A few years ago, I had equal success with “Don’t be late!” Chronically behind schedule for the first many decades of my life, I was sick of hearing myself explain the chaotic chain of events that led to my tardiness. I am still astounded at how much longer it takes to live in a world where I don’t keep people waiting – much longer than the amount of time that I was usually late. Now I work backwards from the desired arrival to establish a departure deadline and try to resist the impulse to fit in one more little task before I leave the house. The brevity of the three word mantra helped too.
This year I mulled over a variety of notions designed to produce a better me. Although I am no longer chronically late, I never get as much done as I plan. Perhaps “Don’t Procrastinate!” would be the right decree for 2015. The short admonishment had a cheery ring to it, but it lead immediately to, “At what should I not procrastinate first?” Find new place to live. Identify new homes for my great grandmother’s beautiful spinning wheel, a huge photographic enlarger and some paint ball guns. Sell the car of one of my children. It quickly turned into one of those numbing lists.
Trying to keep it specific, I considered, “Learn to make beurre blanc!” That would improve life considerably, both for me and anyone within dinner party range, but might result in the loss of my husband’s new more slender silhouette if kept up consistently for a whole year. It could get dull as well, delicious as it is. “Learn to Tango” is another appealing goal, and said slimmer husband did arrange for lessons as a Christmas present. If I’m already taking lessons though, how much of a resolution is required here?
The answer came to me a few mornings ago as I recalled a bit of guidance I tried to pass along to my son this past autumn. He graduated last spring, and as he prepared to launch himself into the world – on the other coast and without a job – he abruptly stopped drinking beer and took up coffee. “I kind of like it; and I have a lot to do!” he said. Soon he was rattling around in the middle of the night and talking too fast.

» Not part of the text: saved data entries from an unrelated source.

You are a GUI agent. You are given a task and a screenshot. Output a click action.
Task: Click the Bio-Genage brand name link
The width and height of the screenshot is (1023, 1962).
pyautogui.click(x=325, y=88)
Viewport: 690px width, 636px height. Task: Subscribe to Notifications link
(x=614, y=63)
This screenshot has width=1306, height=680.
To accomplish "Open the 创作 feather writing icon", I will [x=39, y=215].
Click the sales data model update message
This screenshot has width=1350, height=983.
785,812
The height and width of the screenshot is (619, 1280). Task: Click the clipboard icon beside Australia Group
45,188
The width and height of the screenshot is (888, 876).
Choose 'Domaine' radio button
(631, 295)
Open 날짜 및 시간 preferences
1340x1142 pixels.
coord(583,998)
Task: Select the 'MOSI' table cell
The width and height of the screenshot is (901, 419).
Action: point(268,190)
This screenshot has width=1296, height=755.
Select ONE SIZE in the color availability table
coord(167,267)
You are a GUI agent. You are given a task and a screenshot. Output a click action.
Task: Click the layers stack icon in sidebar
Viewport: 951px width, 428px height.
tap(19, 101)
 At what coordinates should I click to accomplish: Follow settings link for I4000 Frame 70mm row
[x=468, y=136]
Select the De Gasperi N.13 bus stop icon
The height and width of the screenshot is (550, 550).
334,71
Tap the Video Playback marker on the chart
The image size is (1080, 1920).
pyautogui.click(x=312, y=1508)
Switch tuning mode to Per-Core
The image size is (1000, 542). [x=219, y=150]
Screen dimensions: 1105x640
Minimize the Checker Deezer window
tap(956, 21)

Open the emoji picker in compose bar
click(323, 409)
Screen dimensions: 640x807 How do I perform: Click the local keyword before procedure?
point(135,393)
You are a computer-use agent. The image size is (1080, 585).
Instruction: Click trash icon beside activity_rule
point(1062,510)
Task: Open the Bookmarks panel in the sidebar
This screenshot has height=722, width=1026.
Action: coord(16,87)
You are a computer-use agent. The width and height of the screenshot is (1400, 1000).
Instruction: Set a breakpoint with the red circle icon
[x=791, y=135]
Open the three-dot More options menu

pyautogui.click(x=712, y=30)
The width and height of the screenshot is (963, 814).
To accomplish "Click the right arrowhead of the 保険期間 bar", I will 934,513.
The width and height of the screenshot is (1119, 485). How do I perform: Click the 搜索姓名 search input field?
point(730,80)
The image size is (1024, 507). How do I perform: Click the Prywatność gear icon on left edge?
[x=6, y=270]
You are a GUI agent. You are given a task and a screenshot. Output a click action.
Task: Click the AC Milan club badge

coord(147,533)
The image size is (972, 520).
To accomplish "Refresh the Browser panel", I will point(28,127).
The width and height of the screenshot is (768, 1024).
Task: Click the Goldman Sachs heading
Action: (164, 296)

“Make really good coffee, and drink less of it,” I advised. We threw away the nasty looking orange bag of ground coffee that he’d found at the back of the freezer and I gave him a fresh bag of Café Holland beans and an Aeropress. “After a few days you can switch to Café Suisse, Café Svenska, Café France and Café Italia and decide which you like best. Do something you enjoy and do it well; the rest will fall into place.”
So taking my own advice, I solemnly resolve to drink freshly ground, properly brewed MOKK-A each morning, and Tango my way through 2015. I’m assuming the house, the spinning wheel and the paint ball guns will all fall into place.